Sunday, October 14, 2012

The Road Ahead: Hope or Hopelessness?

This is our last day here in Frankfurt Germany at the annual Book Messe (Fair). For several years we witnessed the obvious decline in business and attendance and general economic activity. This is linked with serious changes and challenges to the world of publishing which includes several things not least of which is the uncertainty and impact of the internet and e-book publishing.

But publishing is not my concern here. Hopelessness, however, is. Our hosts where we stay each year here in Frankfurt are the patriarch and matriarch of a wonderful and growing family of talented and energetic children and grandchildren. Both came of age in Germany at the end of the WWII and have seen many things in their lifetime. The comment at dinner last evening was made that more challenging to the young generation of today than job insecurity and the many other issues facing the human race is the feeling they have and are left with of hopelessness.

The 20th century saw two major wars and many others of equal or at least tragic consequences. Yet for much of that time, except perhaps the dark years of WWII, the general direction of expectations for the future had been, for the generations born in that century, has been  positive. Now, however, I have come to wonder whether for the young generation of today whether that is true. Yes, for up and coming countries like India, China, and Brazil things may seem rosy for the time but in the countries of the west (formerly known as the "first world!"), dark clouds loom and threaten on every major front: economic, ecological, environmental, political, cultural and religious, just to name the most obvious. Institutions of learning and health care face an uncertain future. War and terrorism threats continue as oil and the middle east are as fractious, if not more so, than ever before.

So where is there to be found hope for a better world? Interestingly, "Hope for A Better World" is the title of a book by Swami Kriyananda who is my teacher and who is the founder of the worldwide network of intentional communities (called Ananda). Swami Kriyananda is one of the best known direct disciples of Paramhansa Yogananda -- himself a world renown author of the spiritual classic, "Autobiography of a Yogi."

In this book and in Kriyananda's life work (of which I am a part) he writes that hope for the future lies in the direction of individual initiative. Hope lies in the energy, high mindedness, creativity and cooperative spirit of individuals who come together to find solutions to the challenges of modern life and who are not dependent on others, or on their government to make those changes. One of the principal forms this takes for those of us who are involved in the worldwide work of Ananda is the establishment of a network of intentional spiritual communities. These core communities are formed by disciples of Paramhansa Yogananda. But this work of intentional communities is not seen by us as limited to any faith or spiritual interest. Yogananda himself predicated that communities would some day "spread like wildfire." We have no reason to believe he meant that such future communities would be limited to those who follow his teachings. The very way in which he phrased his prediction suggests otherwise!

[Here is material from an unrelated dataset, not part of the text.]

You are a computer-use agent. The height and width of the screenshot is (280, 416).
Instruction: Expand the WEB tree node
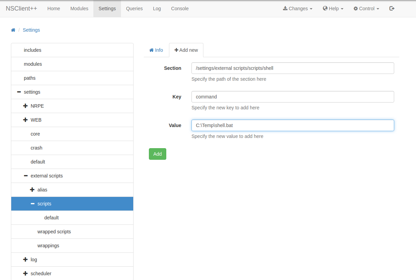[x=25, y=120]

Though he gave no specifics as to time or place or form, it has become increasingly clear that such communities are the most obvious way for humanity to re-invent itself. With increasing urgency, humanity needs a new expression of core and universal human values. We need to learn how to live in harmony with one another and with all life on our planet. We need to learn how to use natural and human resources in a balanced and sustainable way. This means living closer and in harmony with the natural world of our fair planet as well as among races, nations, cultures and religions.

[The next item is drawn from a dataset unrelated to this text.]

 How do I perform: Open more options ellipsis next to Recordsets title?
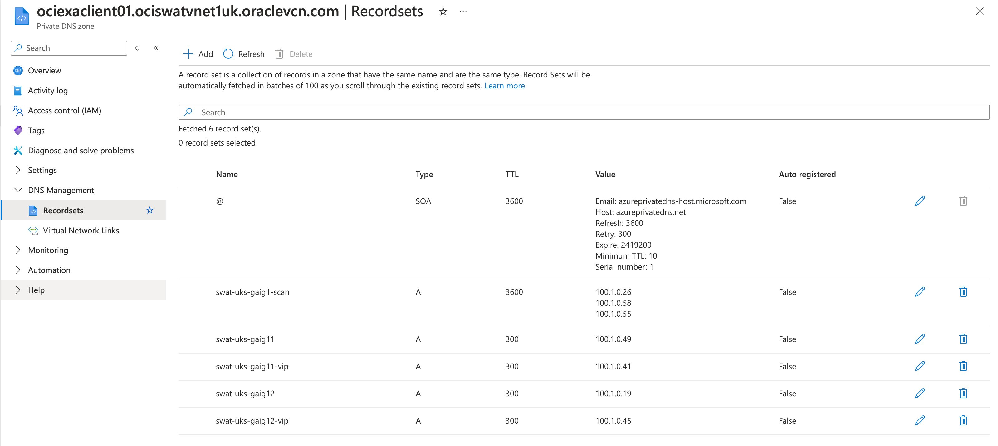[x=463, y=11]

Such changes cannot be legislated. A new way of living and thinking can only come from changes in human attitudes and consciousness. Such changes will, and have always been, initiated by pioneers and creative spirits working together in harmony and cooperation. Cooperation is the only solution to war or ruthless competition and exploitation (of man, matter, and all living creatures).

At Ananda we see our communities as laboratories in cooperative living and hope that what we have learned can be used by others regardless of other persuasions, spiritual or otherwise. We feel that the trend and impulse for people of like mind to come together to create new patterns of living is the single most important trend at this time in history. No other solution appears to exist in the world for the great challenges we face.

No single nation, government, NGO, or corporate body possesses either the vision or the influence to lead citizens of earth to a more sustainable and harmonious way of life. Even religion seems most inclined to separate and fight. A new form of religion -- spiritual but not religious -- one based not on creeds or dogma but on direct perception and experience is needed. Yogananda called this "Self-realization." No existing power base of money or political power has the will or the vision to make fundamental changes. Existing institutions of all types are more focused on survival and self-interest.

As symbolized by the internet itself, which is carrying this message as I type it, people individually and in small groups will have to make the changes necessary. "Small" can be a wide range of numbers, however, from voluntary associations that are international to a handful or few dozen like-minded spirits in a given city or town. Small communities will also reflect what will become both a trend and necessity for survival: moving from the high density, resource-consuming cities to rural or at least nature-integrated locations. This will become a leaderless, grass-roots movement.

One can be fearful, pessimistic or gloomy, but none of those does one any good. Better it is to have faith in a Higher Power and faith in acting with high ideals and in the company of those of like-mind. Realistically, it is the only solution I can imagine. I know few will read this; few will embrace this, but the great changes in history have always been accomplished, at first, by a handful of pioneers. This is as true in science and the arts, as it is in politics or religion. So, do not lose hope but "think globally, while acting locally."